_Text:_

3 min read

Practical steps for leading away from a culture of fear

Practical steps for leading away from a culture of fear

How confident are you that employees in your organization feel safe to speak up, share concerns and report mistakes?

If employees are reluctant to do these things because they’re worried they will be judged, shamed, attacked, or released from employment, you can be sure that you are operating in a culture of fear.
In cultures of fear, tolerance for errors is low or non-existent, and there is little consideration of how the working environment might have contributed to mistakes. The focus is often on who is to blame rather than what was learned and how to avoid making the same mistake in the future. 

Dr. Amy Edmondson, a leading expert in psychological safety, says organizations waste millions of dollars when fear prevails and employees feel this way. 

In safe environments, employees learn, grow and do great work

However, in a psychologically safe organization, Edmondson says “people feel free to share ideas, mistakes, and criticisms. They are less worried about protecting their image and more focused on doing great work. That is, they’re free to focus on and contribute to the company’s mission.”

In these environments, leaders do not overreact and place blame. They are careful about not causing emotional harm and focus on learning and improvement. Colleagues work together to understand why a mistake occurred and how to reduce the risk of it being repeated.

_Exercise instructions:_
1. In the piece on cultures of fear, what does Dr. Amy Edmondson say organizations waste when fear prevails?
2. Quote the stretch of the piece on cultures of fear from "In safe environments, employees" through "it being repeated.".

_Data block:_

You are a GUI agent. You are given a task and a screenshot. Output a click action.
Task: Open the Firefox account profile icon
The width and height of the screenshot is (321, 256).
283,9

_Responses to the exercise:_
1. Millions of dollars.

2.
In safe environments, employees learn, grow and do great work

However, in a psychologically safe organization, Edmondson says “people feel free to share ideas, mistakes, and criticisms. They are less worried about protecting their image and more focused on doing great work. That is, they’re free to focus on and contribute to the company’s mission.”

In these environments, leaders do not overreact and place blame. They are careful about not causing emotional harm and focus on learning and improvement. Colleagues work together to understand why a mistake occurred and how to reduce the risk of it being repeated.